PAR recognition by PARP1 regulates DNA-dependent activities and independently stimulates catalytic activity of PARP1

AbstractPoly(ADP-ribosyl)ation is predominantly catalyzed by Poly(ADP-ribose) polymerase 1 (PARP1) in response to DNA damage, mediating the DNA repair process to maintain genomic integrity. Single strand (SSB) and double strand (DSB) DNA breaks are bonafide stimulators of PARP1 activity. However, PAR mediated PARP1 regulation remains unexplored. Here, we report ZnF3, BRCT and WGR, hitherto uncharacterized, as PAR reader domains of PARP1. Surprisingly, these domains recognize PARylated protein with a higher affinity compared to PAR but bind with weak or no affinity to DNA breaks as standalone domains. Conversely, ZnF1 and ZnF2 of PARP1 recognize DNA breaks but weakly to PAR. In addition, PAR reader domains, together, exhibit a synergy to recognize PAR or PARylated protein. Further competition binding studies suggest that PAR binding releases DNA from PARP1, and WGR domain facilitates the DNA release. Unexpectedly, PAR showed catalytic stimulation of PARP1 but hampers the DNA-dependent stimulation.
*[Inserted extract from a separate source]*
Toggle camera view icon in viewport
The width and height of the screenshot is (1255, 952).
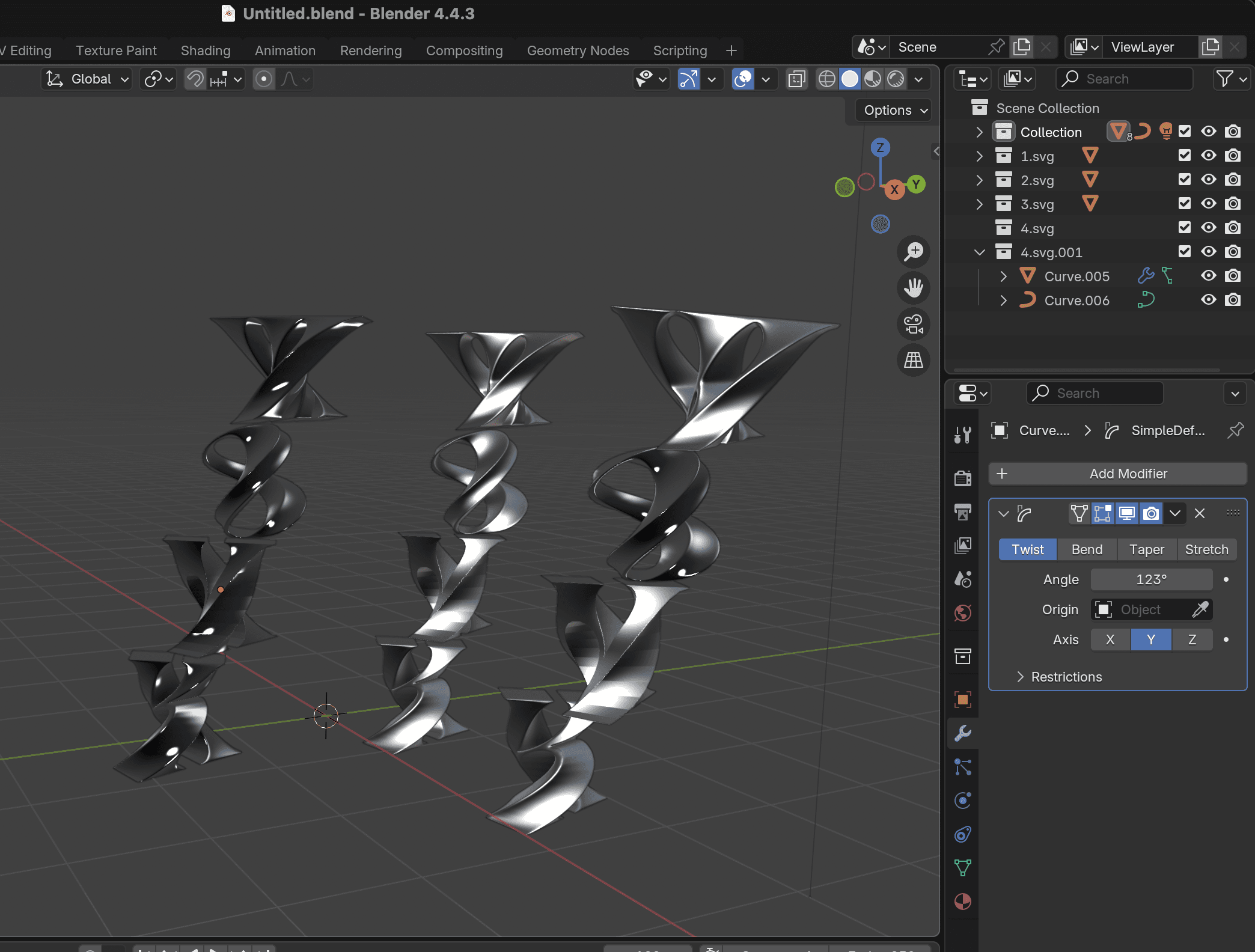(x=913, y=324)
Altogether, our work discovers dedicated high-affinity PAR reader domains of PARP1 and uncovers a novel mechanism of allosteric stimulation, but retardation of DNA-dependent activities of PARP1 by its catalytic product PAR. Therefore, our studies can be used as a model to understand the effect of one or more allosteric activators on the regulation of receptors or modular enzyme activities by another allosteric activator.